11:59 AM, Posted by Editorial Staff, No Comment

REPRINTED WITH PERMISSION

By ANDY THIBAULT, Columnist

Law Tribune Newspapers
January 27, 2003

Black Santa: Back Of The Bus

Symbols are important. Santa Claus, statues of military heroes, Columbus -- they all say something about the values of our society.

The day Black Santa came to virtually all-white Litchfield, values and fears were played out in a most curious way. It all started when Paul Mordecai Rosenberg, a self-described Jewish atheist, brought a plastic, three-foot-high, black Santa Claus to town hall. Rosenberg said he was giving the town a chance to show it was not bigoted. Top officials had been under fire because they refused to allow a town meeting on a proposal that would honor the great abolitionist and best-selling author of the 19th century, Litchfield's own Harriet Beecher Stowe.

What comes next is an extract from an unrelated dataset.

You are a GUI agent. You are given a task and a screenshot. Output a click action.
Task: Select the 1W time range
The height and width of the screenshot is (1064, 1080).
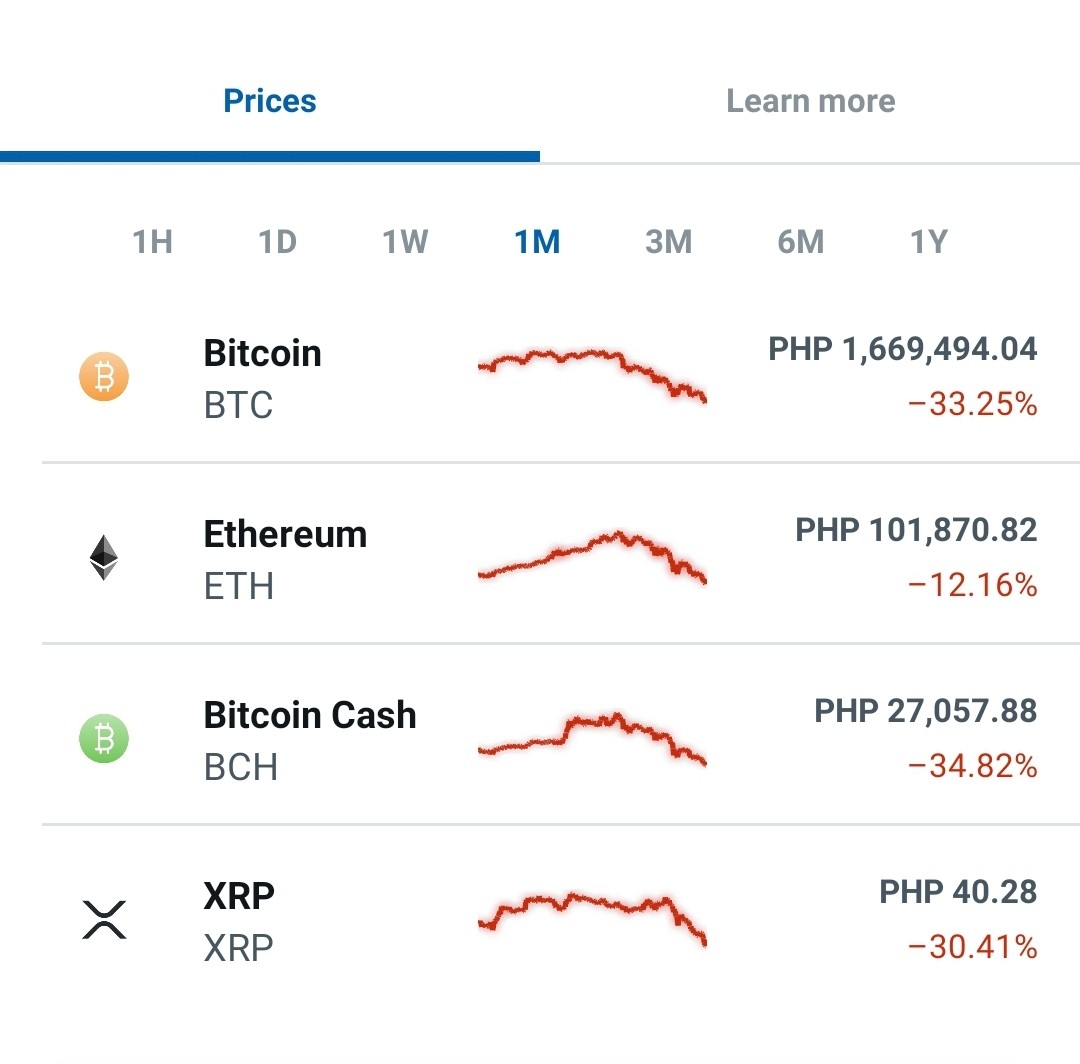405,242
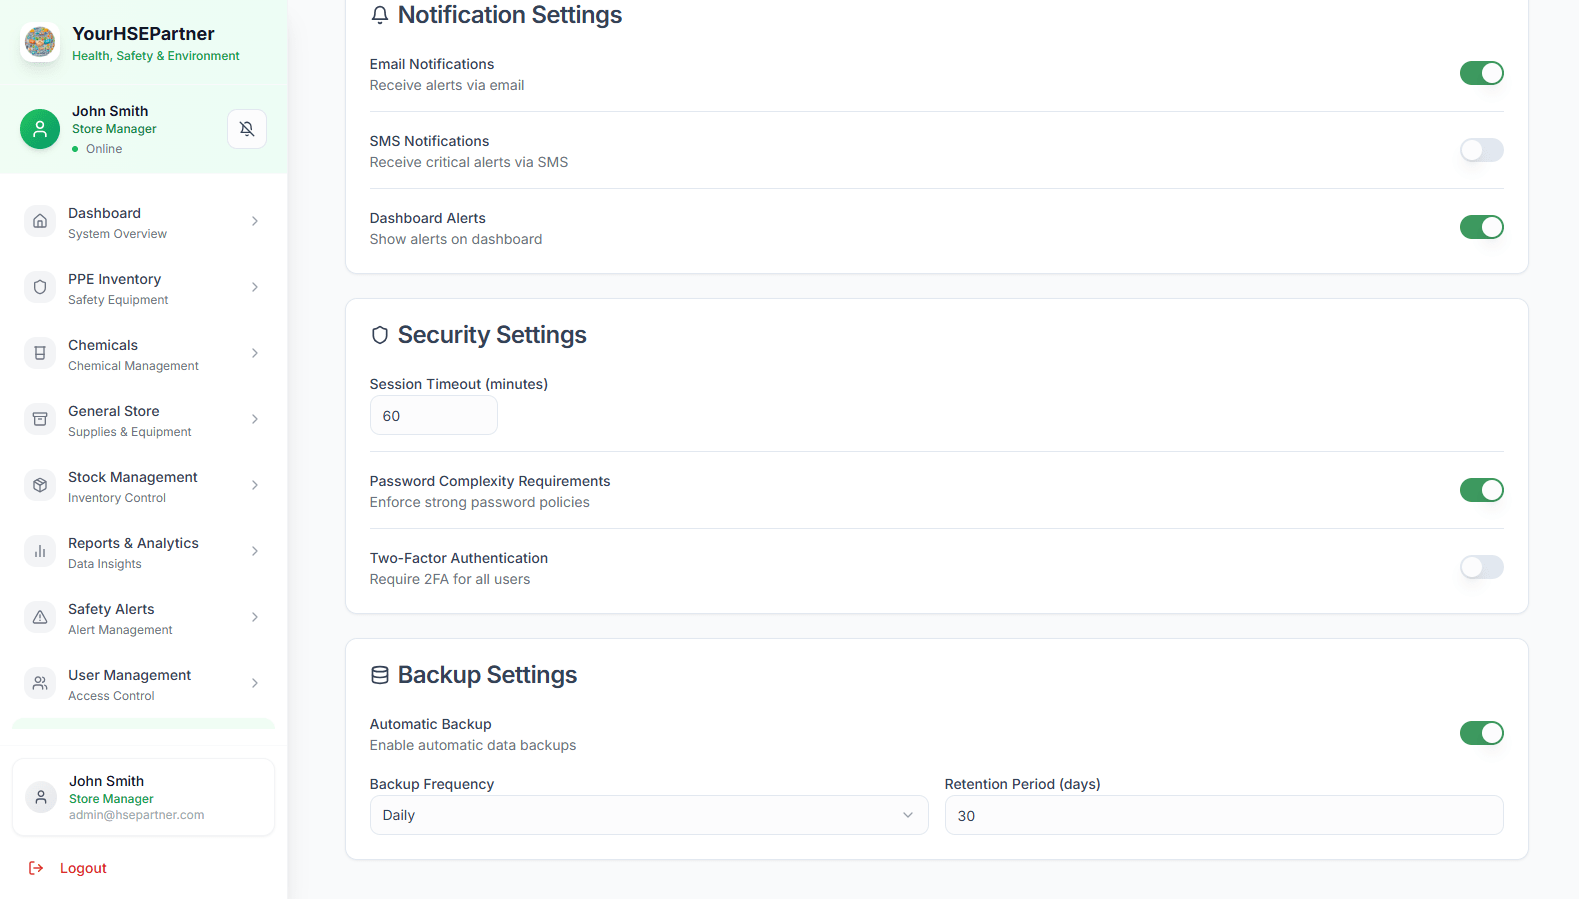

There seemed to be a methodical attempt in town to downplay Stowe. Stowe was rarely, if ever, honored by the local historical society or town officials. Some owners of the big mansions talked openly about the prospect of declining property values should the Stowe house be restored in a prime downtown location. Others whispered and trembled at the possibility that busloads of black kids would be coming to town to see the childhood home of the woman who wrote "Uncle Tom's Cabin."

For two days, Black Santa sat happily under a Christmas tree. Then he disappeared.

It seems a few people were quite upset. "Everyone knows Jesus was white," one town official was reported to have said.

Someone handed First Selectman Jerry Zinn a memo complaining that this Santa was, well, "inappropriate." No one ever explained how or why.

And so Black Santa stayed tucked away in the back of Jerry Zinn's office for Christmas. Connecticut's TV stations came to see. Even CNN ran a story. Zinn said he liked being on TV.

I asked Zinn for a copy of the memo. He told others he tore it up.

Because this memo -- from one town employee to another -- was a public record, I asked Zinn to produce it or reconstruct it in accordance with Connecticut's Freedom of Information law. The FOI Commission advised me that destruction of public records is a serious criminal offense, a Class A misdemeanor, Sec. 1-240, and that the State's Attorney should be informed. Penalties include fines of up to $1,000 and up to a year in jail. The State's Attorney's office advised me to report such an incident to the state police, and I did.

I also asked Town Assessor Harold Doucey if he had written the memo or if it came from his computer. Doucey responded, "I don't know the source of it. It could have been computer-generated. It didn't come from my computer." When Doucey was told by a citizen that Zinn had given him up to others as the author of the memo, Doucey stated, "I believe in putting everything in writing."

Tourism is the top priority in Litchfield's plan of development. Some communities would be proud to have the Stowe House. How can this Board of Selectmen turn their backs on a no-brainer?

"It would be nice," said Dorothea DiCecco, a University of Connecticut biology professor and a local proponent of the Beecher House, "to show the world that Litchfield is not racist, that Litchfield welcomes everyone."

DiCecco is right. It would be a shame to let Litchfield get away with this.